Les livrets bancaires au plancher

13 mai 2016
PAR NICOLAS PEYCRU

Mais jusqu’où va tomber la rémunération des livrets d’épargne bancaire ? Après avoir enregistré un petit 0,57% en février, le taux moyen de ces livrets commercialisés par les banques a encore baissé pour atteindre 0,53% en mars dernier, selon les dernières statistiques de la Banque de France rendues publiques le 3 mai 2016. Pour comprendre l’ampleur de leur déconfiture, il faut savoir que ces placements offraient un an plus tôt un rendement moyen de 0,86%. Soit une chute de 0,33 point en l’espace de 12 mois.

Pire : cela fait depuis octobre 2014 que ces livrets dits « ordinaires » proposent une rémunération inférieure à celle du Livret A. L’écart ne cesse de se creuser avec le livret d’épargne réglementée dont le taux a pourtant été abaissé de 1% à 0,75% au 1er août 2015. En valeur nette, le « gap » est encore plus grand.

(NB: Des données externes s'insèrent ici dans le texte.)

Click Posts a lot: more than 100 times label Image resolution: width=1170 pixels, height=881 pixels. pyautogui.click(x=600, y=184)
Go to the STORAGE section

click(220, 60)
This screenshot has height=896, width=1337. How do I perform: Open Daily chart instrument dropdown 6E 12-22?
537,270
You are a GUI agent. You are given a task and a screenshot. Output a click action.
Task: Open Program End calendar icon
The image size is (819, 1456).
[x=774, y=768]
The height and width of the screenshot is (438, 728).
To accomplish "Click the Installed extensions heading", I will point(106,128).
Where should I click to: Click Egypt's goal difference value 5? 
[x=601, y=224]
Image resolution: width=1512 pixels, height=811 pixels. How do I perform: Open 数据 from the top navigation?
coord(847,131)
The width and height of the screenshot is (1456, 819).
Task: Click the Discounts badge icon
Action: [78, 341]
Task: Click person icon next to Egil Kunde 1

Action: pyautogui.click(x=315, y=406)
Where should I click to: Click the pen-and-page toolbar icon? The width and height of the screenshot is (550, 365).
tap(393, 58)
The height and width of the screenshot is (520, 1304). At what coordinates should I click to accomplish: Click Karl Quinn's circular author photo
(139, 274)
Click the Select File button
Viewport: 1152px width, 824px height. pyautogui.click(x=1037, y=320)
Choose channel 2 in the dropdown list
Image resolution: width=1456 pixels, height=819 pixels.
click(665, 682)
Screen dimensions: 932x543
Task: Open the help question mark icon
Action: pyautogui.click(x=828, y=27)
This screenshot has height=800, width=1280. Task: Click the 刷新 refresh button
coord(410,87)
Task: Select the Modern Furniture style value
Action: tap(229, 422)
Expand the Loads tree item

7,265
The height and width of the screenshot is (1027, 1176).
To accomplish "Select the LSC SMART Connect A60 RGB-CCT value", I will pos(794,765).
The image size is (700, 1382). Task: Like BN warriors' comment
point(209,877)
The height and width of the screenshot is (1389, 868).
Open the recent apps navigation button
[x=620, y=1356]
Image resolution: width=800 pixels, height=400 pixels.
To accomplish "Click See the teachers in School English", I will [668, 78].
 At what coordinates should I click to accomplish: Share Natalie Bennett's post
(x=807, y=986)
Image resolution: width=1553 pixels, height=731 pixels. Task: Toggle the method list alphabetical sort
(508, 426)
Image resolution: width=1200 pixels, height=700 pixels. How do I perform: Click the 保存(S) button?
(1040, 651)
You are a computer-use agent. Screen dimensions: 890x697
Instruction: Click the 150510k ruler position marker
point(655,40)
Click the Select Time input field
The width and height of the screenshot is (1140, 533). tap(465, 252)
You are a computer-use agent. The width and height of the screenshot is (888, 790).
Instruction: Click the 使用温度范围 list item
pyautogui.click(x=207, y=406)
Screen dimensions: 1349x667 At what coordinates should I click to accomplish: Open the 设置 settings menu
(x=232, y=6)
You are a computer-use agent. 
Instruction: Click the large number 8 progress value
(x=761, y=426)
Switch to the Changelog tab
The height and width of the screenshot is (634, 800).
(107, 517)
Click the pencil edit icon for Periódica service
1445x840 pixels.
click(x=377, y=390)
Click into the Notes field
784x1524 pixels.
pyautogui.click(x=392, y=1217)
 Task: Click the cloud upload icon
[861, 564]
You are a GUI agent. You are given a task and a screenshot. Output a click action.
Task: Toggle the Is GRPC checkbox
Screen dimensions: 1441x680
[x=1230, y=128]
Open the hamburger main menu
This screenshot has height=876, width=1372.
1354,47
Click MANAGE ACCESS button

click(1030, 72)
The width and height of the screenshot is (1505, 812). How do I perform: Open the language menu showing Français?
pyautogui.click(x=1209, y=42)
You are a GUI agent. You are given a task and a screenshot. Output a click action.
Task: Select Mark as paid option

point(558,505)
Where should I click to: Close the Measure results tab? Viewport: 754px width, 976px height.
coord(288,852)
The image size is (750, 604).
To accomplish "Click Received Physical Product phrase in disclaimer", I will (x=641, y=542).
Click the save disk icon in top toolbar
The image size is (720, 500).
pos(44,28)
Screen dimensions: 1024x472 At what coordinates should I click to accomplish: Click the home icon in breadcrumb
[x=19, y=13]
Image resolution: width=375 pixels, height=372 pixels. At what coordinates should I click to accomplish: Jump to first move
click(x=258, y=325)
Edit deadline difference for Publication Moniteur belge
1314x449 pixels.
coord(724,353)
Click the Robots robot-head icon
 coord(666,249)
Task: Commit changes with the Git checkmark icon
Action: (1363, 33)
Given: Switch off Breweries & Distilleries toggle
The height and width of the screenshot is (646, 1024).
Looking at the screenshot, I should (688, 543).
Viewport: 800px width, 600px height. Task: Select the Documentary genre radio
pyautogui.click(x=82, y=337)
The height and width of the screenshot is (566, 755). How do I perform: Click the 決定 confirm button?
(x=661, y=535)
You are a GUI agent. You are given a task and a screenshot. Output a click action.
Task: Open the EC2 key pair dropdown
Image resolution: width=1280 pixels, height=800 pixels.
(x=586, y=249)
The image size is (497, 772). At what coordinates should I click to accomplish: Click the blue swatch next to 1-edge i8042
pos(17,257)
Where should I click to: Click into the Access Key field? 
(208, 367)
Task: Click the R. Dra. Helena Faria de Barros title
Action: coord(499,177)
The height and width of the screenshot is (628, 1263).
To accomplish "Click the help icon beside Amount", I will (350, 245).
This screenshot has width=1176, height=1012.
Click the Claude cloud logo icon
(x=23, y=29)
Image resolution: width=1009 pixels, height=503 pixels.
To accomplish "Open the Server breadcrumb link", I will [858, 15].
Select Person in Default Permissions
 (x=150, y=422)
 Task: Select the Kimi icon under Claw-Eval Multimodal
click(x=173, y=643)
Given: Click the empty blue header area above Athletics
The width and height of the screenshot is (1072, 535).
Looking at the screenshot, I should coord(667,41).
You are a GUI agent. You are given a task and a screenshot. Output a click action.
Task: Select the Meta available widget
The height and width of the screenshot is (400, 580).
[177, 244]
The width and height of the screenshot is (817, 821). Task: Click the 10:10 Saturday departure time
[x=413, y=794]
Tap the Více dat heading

Contrairement au Livret A entièrement défiscalisé, les (faibles) intérêts des livrets bancaires sont en effet assujettis aux prélèvements sociaux (CSG, CRDS…) à 15,5% et à l’impôt sur le revenu. Pour un foyer fiscal soumis à une tranche marginale d’imposition (TMI) de 14%, un livret de banque a rapporté in fine à peine 0,37% en moyenne en mars 2016. Avec une TMI de 30%, le taux net est tombé à 0,29%. Pas de quoi faire rêver l’épargnant…

Et pourtant, toujours d’après la Banque de France, les versements sur les livrets bancaires ont dépassé les retraits de 2,43 milliards d’euros en mars 2016. Depuis le début de l’année, la collecte nette a atteint 5,95 milliards d’euros. Or, sur la même période, celle du Livret A est négative de 1,01 milliard d’euros, selon les données de la Caisse des dépôts et consignations (CDC) publiées le 21 avril 2016. On nage en plein paradoxe.

Plusieurs explications peuvent être avancées. Certes, les taux des livrets bancaires, dont le niveau est fixé par chaque banque, ne sont pas mirobolants. Mais la Banque de France ne prend pas en compte les bonus de 5% durant quatre mois et autres chèques de bienvenue de 100 euros que les établissements financiers mettent régulièrement en place pour doper leur produit maison. Certains Français se sont fait une spécialité de cette chasse aux primes et n’hésitent pas à ouvrir et fermer des livrets au gré des campagnes de promotion.

En outre, la baisse de la rémunération du Livret A est largement médiatisée et entraîne, à chaque fois, des mouvements de décollecte massive. Celles opérées par les banques sur leur livret sont plus éparses et nettement moins visibles. L’effet de « panique générale » est bien moindre.

Enfin, les livrets ordinaires ne sont pas plafonnés comme le Livret A. On peut imaginer que des épargnants ayant atteint le plafond de 22.950 euros sur leur livret réglementé soient amenés à placer leurs économies sur leur livret non réglementé. Sans parler des versements automatiques, une pratique assez répandue sur les livrets bancaires car fortement mise en avant par les établissements. De quoi fidéliser les clients. Une stratégie visiblement gagnante pour les banques.